— begin Text section —
If you wish to nominate an individual for election as a director at our May 2016 Annual Meeting, our Secretary must receive your written nomination on or after January 9, 2016, but no later than February 8, 2016. As detailed in the advance notice procedures described in our by-laws, for a nomination to be properly brought before an annual meeting, your notice of nomination must

 

6


include: (1) your name and address, as well as the name and address of the beneficial owner of the shares, if any; (2) the number of shares of ITW stock owned beneficially and of record by you and any beneficial owner as of the date of the notice (which information must be supplemented as of the record date); (3) a description of certain agreements, arrangements or understandings entered into by you or any beneficial owner with respect to the shares (which information must be supplemented as of the record date); (4) the name, age and home and business addresses of the nominee; (5) the principal occupation or employment of the nominee; (6) the number of shares of ITW stock that the nominee beneficially owns; (7) a statement that the nominee is willing to be nominated and serve as a director; (8) a statement as to whether the nominee, if elected, intends to tender his or her resignation in accordance with our Corporate Governance Guidelines; (9) an undertaking to provide any other information required to determine the eligibility of the nominee to serve as an independent director or that could be material to stockholders’ understanding of the nominee’s independence; and (10) any other information regarding you, any beneficial owner or the nominee that would be required under the SEC’s proxy rules and regulations had our Board of Directors nominated the individual. Any nomination that you make must be approved by our Corporate Governance and Nominating Committee, as well as by our Board of Directors. The process for the selection of director candidates is described under “Corporate Governance Policies and Practices — Director Candidate Selection Process” below.

Who pays to prepare, mail and solicit the proxies?

We will pay the cost of solicitation of proxies including preparing, printing and mailing this proxy statement and the E-Proxy Notice. We will also authorize brokers, dealers, banks, voting trustees and other nominees and fiduciaries to forward copies of the proxy materials to the beneficial owners of ITW common stock. Upon request, we will reimburse them for their reasonable expenses. In addition, our officers, directors and employees may solicit proxies in person, by mail, by telephone or otherwise. In the event that we decide to engage a proxy solicitation firm to assist with the solicitation of proxies, we would expect to engage Georgeson, and we estimate that the additional cost to be borne by us would be approximately $12,000 plus reasonable and approved out-of-pocket expenses.

 

7


Proposal 1 — Election of Directors

 

 

Stockholders are being asked to elect the eleven directors named in this proxy statement at our Annual Meeting. The individuals listed below have been nominated by the Board of Directors as recommended by the Corporate Governance and Nominating Committee. See “Corporate Governance Policies and Practices” for more information regarding our candidate selection process. Each director will serve until the May 2016 Annual Meeting, until a qualified successor director has been elected, or until he or she resigns or is removed.
— end Text section —
— begin Material supplied —
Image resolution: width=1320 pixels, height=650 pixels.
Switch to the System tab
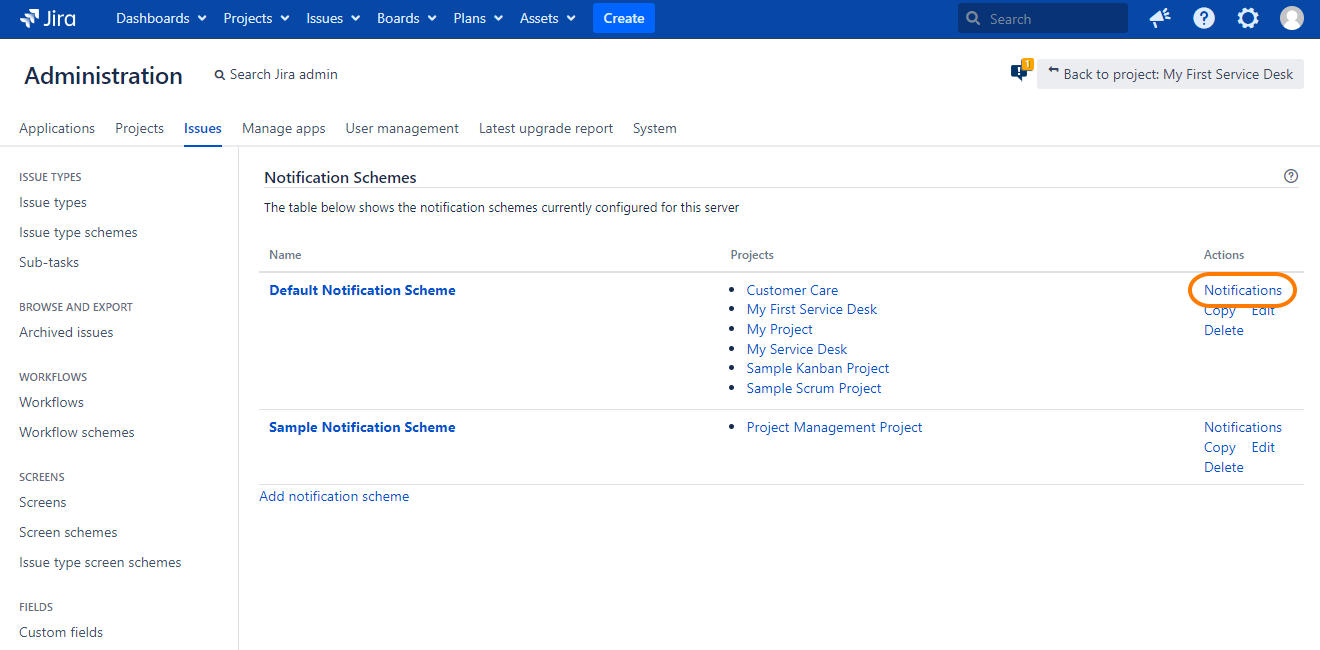tap(655, 128)
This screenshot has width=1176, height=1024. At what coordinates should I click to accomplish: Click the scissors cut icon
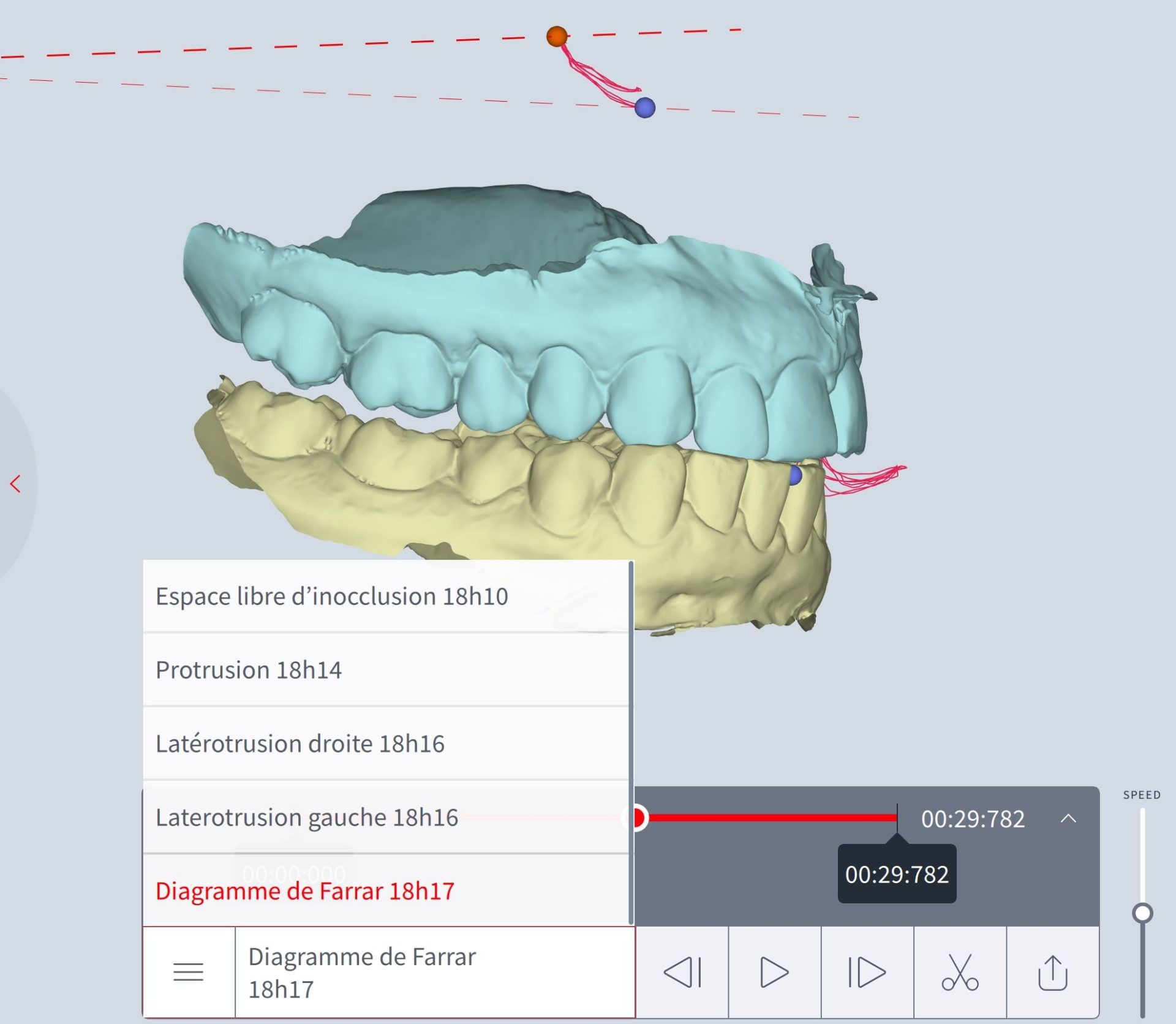pyautogui.click(x=960, y=972)
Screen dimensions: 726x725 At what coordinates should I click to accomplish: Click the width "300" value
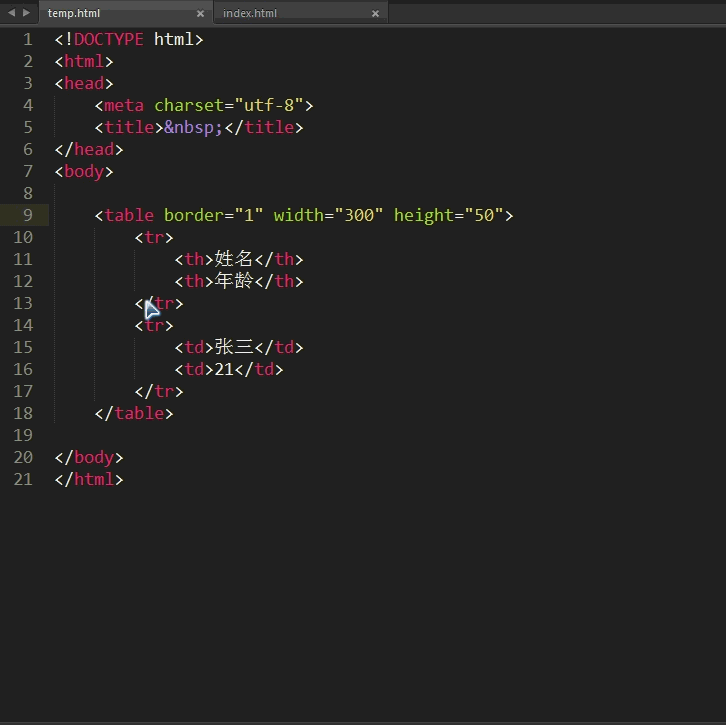coord(359,215)
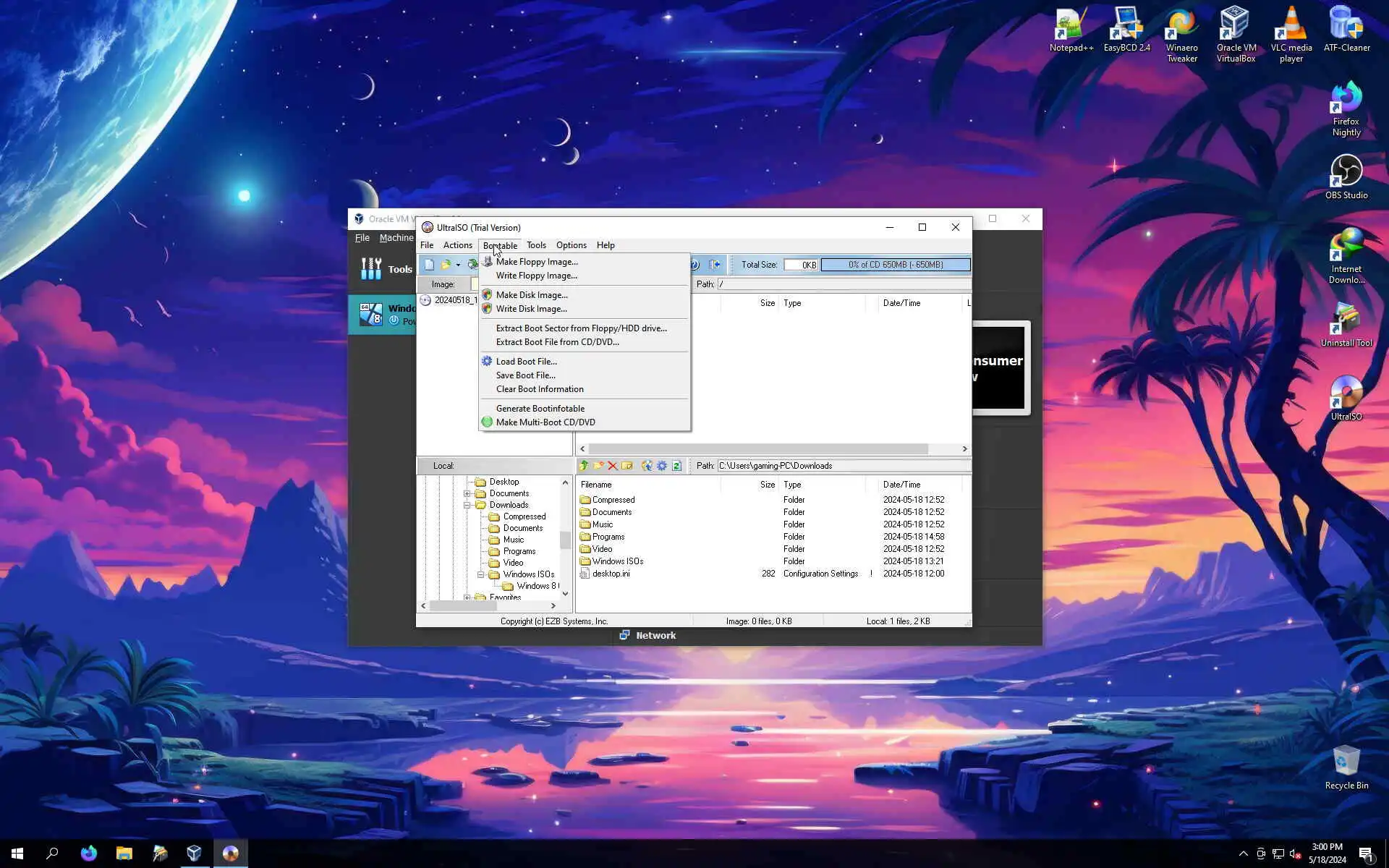Screen dimensions: 1389x868
Task: Click the Help question mark toolbar icon
Action: [694, 265]
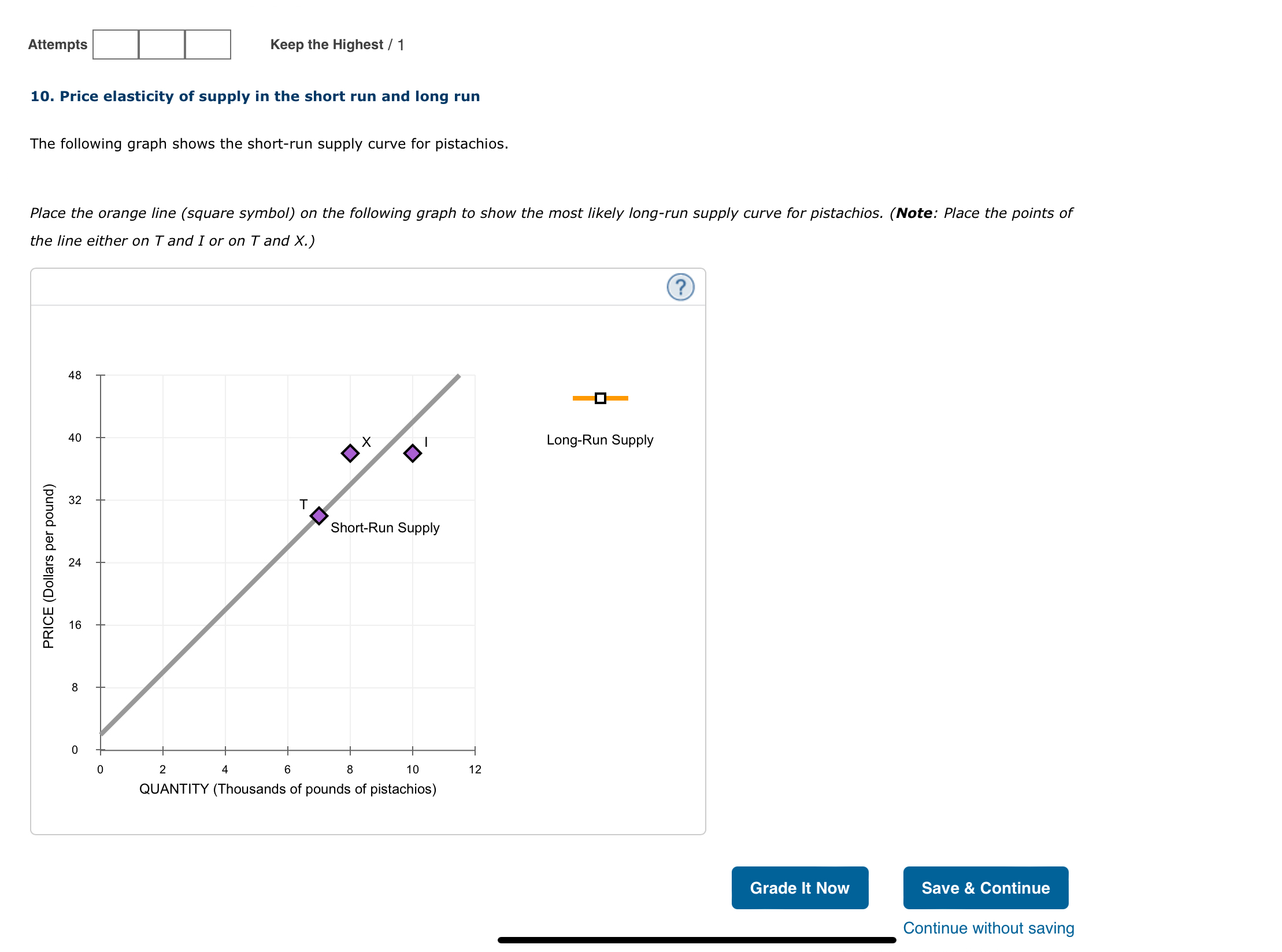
— end Material supplied —
Tasks to carry out:
A: From the proxy statement excerpt, list every kind of party that the company will authorize to forward copies of the proxy materials to beneficial owners of ITW common stock.
B: Please translate this sentence from the proxy statement excerpt into Spanish: "Any nomination that you make must be approved by our Corporate Governance and Nominating Committee, as well as by our Board of Directors."
C: Answer these questions using the proxy statement excerpt:
(i) By what date must the Secretary receive a written director nomination?
(ii) Which firm would the company expect to engage if it hires a proxy solicitation firm?
(iii) How many directors are stockholders being asked to elect?

Solutions per task:
A:
- Brokers
- Dealers
- Banks
- Voting trustees
- Other nominees
- Fiduciaries

B: Cualquier nominación que usted haga debe ser aprobada por nuestro Comité de Gobierno Corporativo y Nominaciones, así como por nuestro Consejo de Administración.

C:
(i) No later than February 8, 2016.
(ii) Georgeson.
(iii) Eleven.